香取川は揖斐川上流や養老山脈の谷川からの土砂流入が多く、江戸時代中頃には香取川の天井川化が進み、揖斐川本体の疎通も悪化していた[2]。揖斐川の疎通改善を目的に、1747年(延享4年)の二本松藩による手伝普請で香取川の浚渫が行われ、浚渫土砂のほとんどは七郷輪中内の築堤や土地のかさ上げに使用されたが根本の改善には至らなかった[2]。続く1754年(宝暦4年)の薩摩藩による手伝普請(宝暦治水)では香取川の廃川が一時検討されたが、前提となる揖斐川堤防の引堤が困難であったことなどから実現しなかった[2]。
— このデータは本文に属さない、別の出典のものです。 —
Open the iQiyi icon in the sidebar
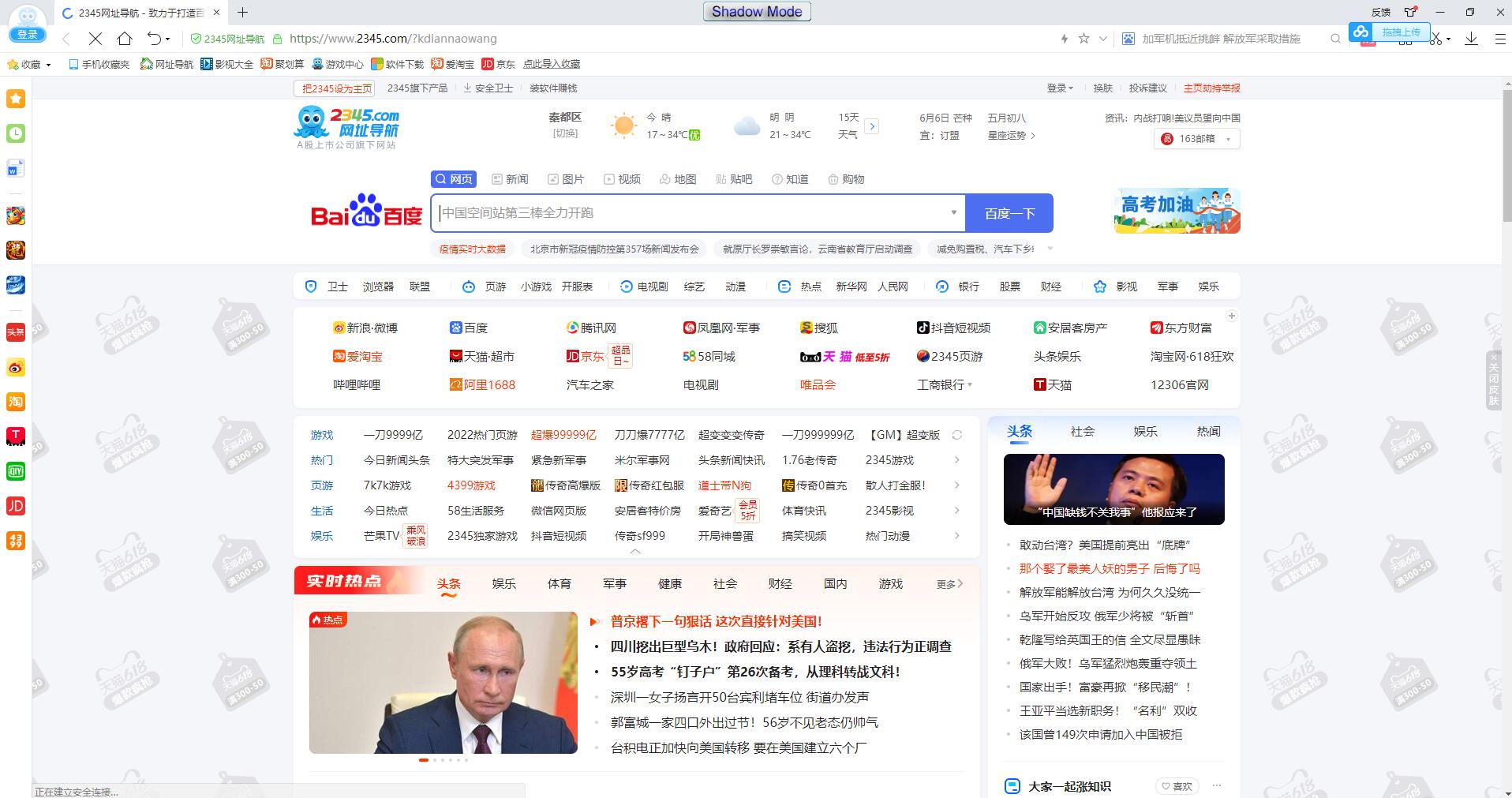The image size is (1512, 798). (x=16, y=471)
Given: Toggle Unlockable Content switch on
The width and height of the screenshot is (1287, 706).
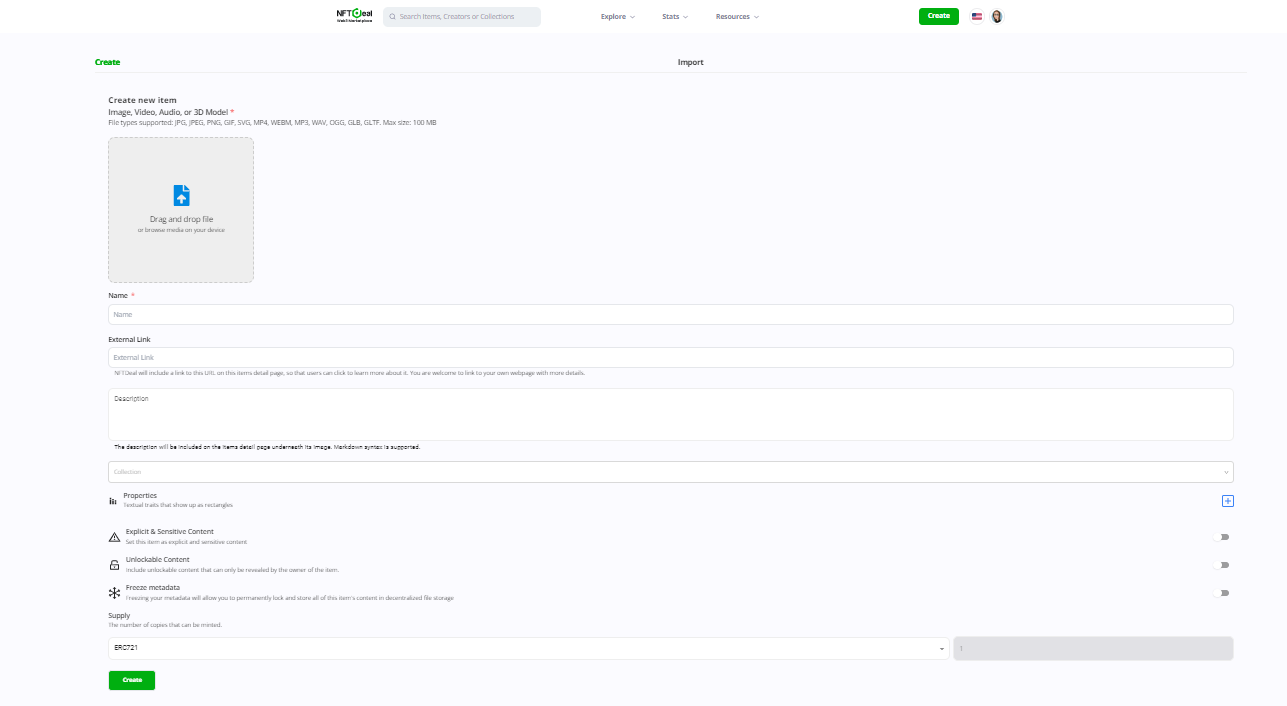Looking at the screenshot, I should [x=1222, y=565].
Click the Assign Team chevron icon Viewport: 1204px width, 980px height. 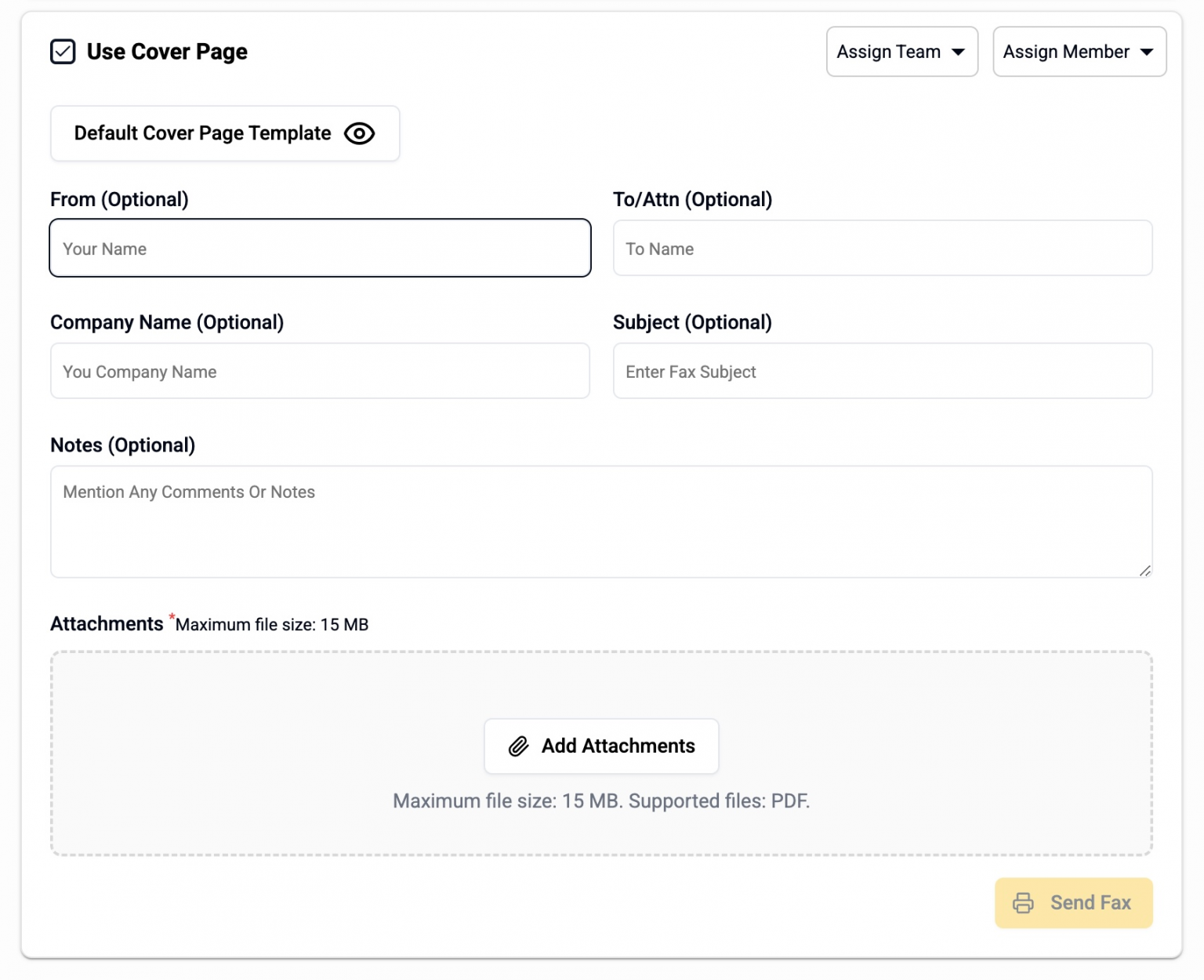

明治時代に入り最新土木技術による治水工事が検討されると、明治政府によって招かれたオランダ人技師・ヨハニス・デ・レーケによる改修計画には香取川の廃川が含まれていた[2]。デ・レーケの当初計画では香取川の全区間を廃川にして新たに排水路を設ける予定であったが、後に計画が変更されて廃川区間は部分的となり、最終的には旧香取川河道の上流側は山除川が旧河道を逆流して揖斐川に合流する河道、下流側は多度川が揖斐川に合流する河道として転用された[2]。
主な支流
[編集]下流側から順に記載。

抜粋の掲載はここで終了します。